You never enjoy the world aright, till the Sea itself floweth in your veins, till you are clothed with the heavens, and crowned with the stars: and perceive yourself to be the sole heir of the whole world, and more than so, because men are in it who are every one sole heirs as well as you. Till you can sing and rejoice and delight in God, as misers do in gold, and Kings in sceptres, you never enjoy the world.

Till your spirit filleth the whole world, and the stars are your jewels; till you are as familiar with the ways of God in all Ages as with your walk and table: till you are intimately acquainted with that shady nothing out of which the world was made: till you love men so as to desire their happiness, with a thirst equal to the zeal of your own: till you delight in God for being good to all: you never enjoy the world.”

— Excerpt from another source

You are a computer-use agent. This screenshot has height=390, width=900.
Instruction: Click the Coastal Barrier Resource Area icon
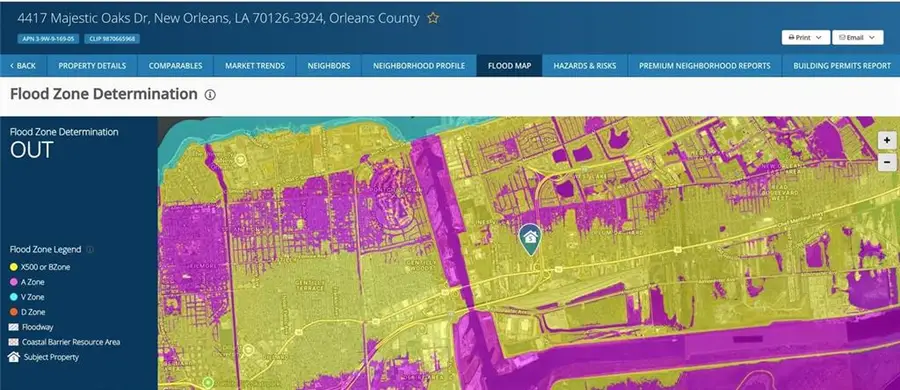click(x=14, y=342)
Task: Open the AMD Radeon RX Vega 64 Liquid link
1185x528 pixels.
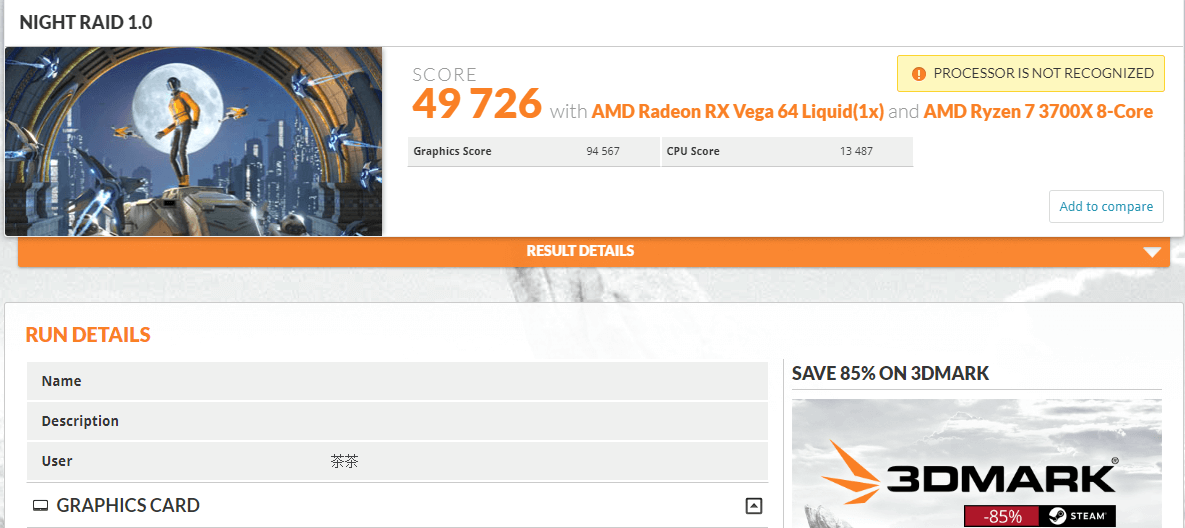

“The Corn was Orient and Immortal Wheat which never should be reaped, nor was ever sown. I thought it had stood from Everlasting to Everlasting. The Dust and the Stones of the Street were as precious as Gold. The Gates were at first the end of the World, the Green Trees when I saw them first through the Gates Transported and Ravished me; their Sweetness and unusual Beauty made my heart to leap, and almost mad with Ecstasy, they were such strange and Wonderful Things; The Men! O what Venerable and Reverend Creatures did the Aged seem! Immortal Cherubims! And the young Men Glittering and Sparkling Angels and Maids strange Seraphic Pieces of Life and Beauty! Boys and Girles Tumbling in the Street and Playing, were moving Jewels. I knew not that they were born or should die…”

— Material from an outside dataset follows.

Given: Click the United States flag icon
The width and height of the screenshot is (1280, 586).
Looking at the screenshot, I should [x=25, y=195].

“And thus all ages are present in my soul and all kingdoms and God blessed forever. And thus Jesus Christ is seen in me, and dwelleth in me, when I believe upon Him. And thus all Saints are in me, and I in them. And thus all Angels and the Eternity and Infinity of God are in me for evermore. I being the living temple and comprehensor of them. Since therefore all other ways of In-being would be utterly vain, were it not for this; And the Kingdom of God (as our Saviour Saith) is within you, let us ever think and meditate on Him, that His conception, nativity, life and death may always be within us. Let heaven and earth, men and angels, God and His creatures be always within us, that is in our sight, in our sense, in our life and esteem: that in the light of the Holy Ghost we may see that glory of His Eternal Kingdom, and sing the song of Moses, and the song of the Lamb saying, ‘Great and marvellous are Thy works, Lord God Almighty, just and true are Thy Ways, Thou King of Saints’.”

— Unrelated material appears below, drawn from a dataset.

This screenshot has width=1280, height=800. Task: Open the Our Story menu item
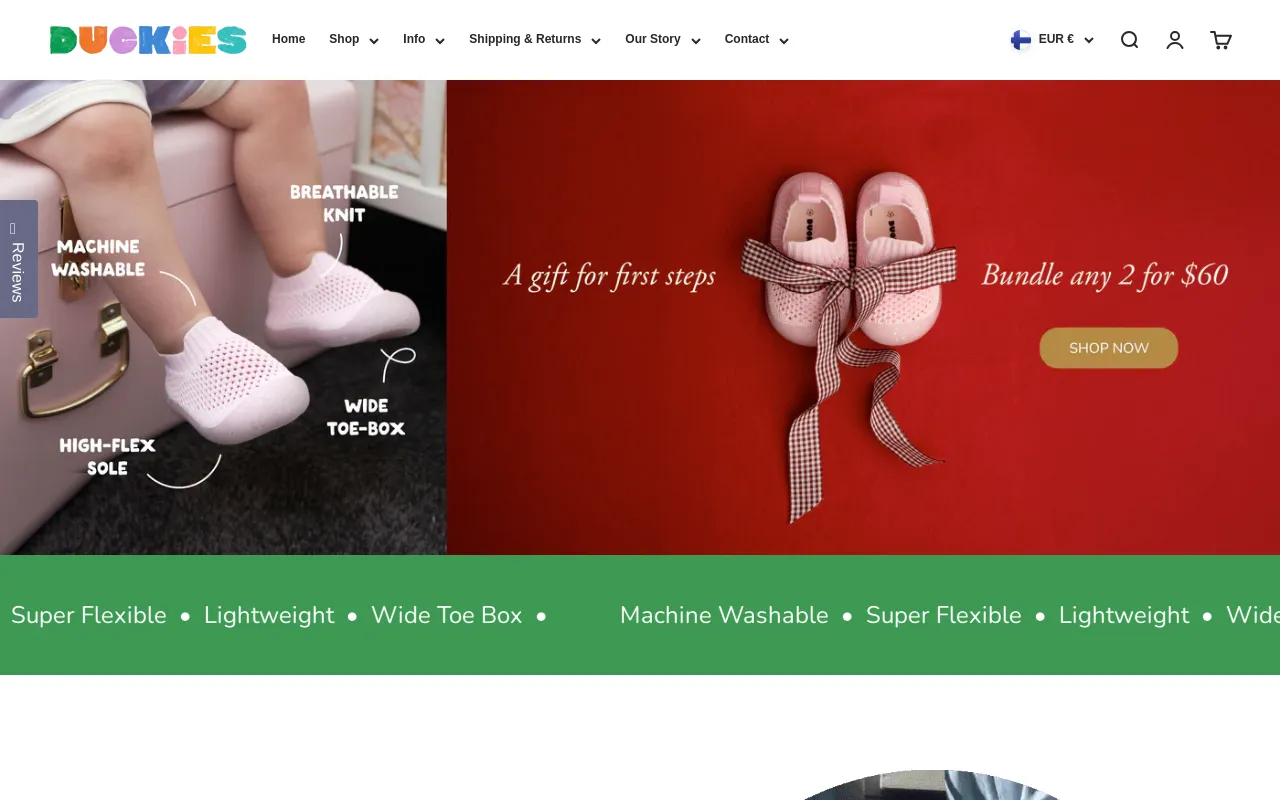(x=662, y=40)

“You are as prone to love, as the sun is to shine.”

“We do not ignore maturity. Maturity consists in not losing the past while fully living in the present with a prudent awareness of the possibilities of the future.”

“Let those parents that desire Holy Children learn to make them possessors of Heaven and Earth betimes; to remove silly objects from before them, to magnify nothing but what is great indeed, and to talk of God to them, and of His works and ways. before they can either speak or go.”

“Love can forbear, and Love can forgive…but Love can never be reconciled to an unlovely object… He can never therefore be reconciled to your sin, because sin itself is incapable of being altered; but He may be reconciled to your person because that may be restored and Loved.”

“Our Saviour’s meaning, when He said, He must be born again and become a little child that will enter in the Kingdom of Heaven is deeper far than is generally believed. It is only in a careless reliance upon Divine Providence, that we are to become little children, or in the feebleness and shortness of our anger and simplicity of our passions, but in the peace and purity of all our soul. Which purity also is a deeper thing than is commonly apprehended. For we must disrobe infant-like and clear; the powers of our soul free from the leaven of this world, and disentangled from men’s conceits and customs. Grit in the eye or yellow jaundice will not let a man see those objects truly that are before it. And therefore it is requisite that we should be as very strangers to the thoughts, customs, and opinions of men in this world, as if we were but little children. So those things would appear to us only which do to children when they are first born. Ambitions, trades, luxuries, inordinate affections, casual and accidental riches invented since the fall, would be gone, and only those things appear, which did to Adam in Paradise, in the same light and in the same colours: God in His works, Glory in the light, Love in our parents, men, ourselves, and the face of Heaven: Every man naturally seeing those things, to the enjoyment of which he is naturally born.”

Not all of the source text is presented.